Md. Mahbubul Alam (Rafel)

Head of Information Security - Prime Bank Ltd. - Bangladesh

CIO Perspectives

The Pandemic triggered digital and remote working making Cyber Security one of the top priorities for organizations. In this context, tell us briefly how your organization managed the transition to remote working during the pandemic? How did you manage employees logging into the corporate network or accessing critical resources and remain protected from cyber-attacks? Tell us about some of the unique security best practices that you have implemented to protect your organization against cyber-attacks?
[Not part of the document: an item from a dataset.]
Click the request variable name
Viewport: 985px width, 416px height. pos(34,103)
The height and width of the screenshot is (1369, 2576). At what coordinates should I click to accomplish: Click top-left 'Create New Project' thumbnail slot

As the pandemic swept in, we made a quick transition to a remote workforce and gave intense focus on serving customers digitally. PBL Infosec teams, for their part, were largely successful in taking on a dual approach of supporting business continuity and protecting the enterprise and its customers.

We have adopted dual cybersecurity mindset during the crisis period. At first, we had identified the attack surface like an attacker does and followed MITRE framework to understand various phases of attack tactics, techniques, lifecycle, and the platforms they are known to target. Then we have designed to employ the concept of least privilege as part of layered defense strategy. We have enabled zero trust (ZT) philosophy for identity & device with strong authentication and have managed the privileged access with fine-grained access control and defined who can access certain data.

Along with ZT approach we have worked on our threat detection, protection & response capability, and improve SOC operation maturity. Kudos to my team for working really hard to ensure deep visibility across the network and eliminating the blind spots. Through our cognitive SOC we have minimized the mean time for threat detection & the response window and are continuously working to progress as the cyber security job is continuous in nature.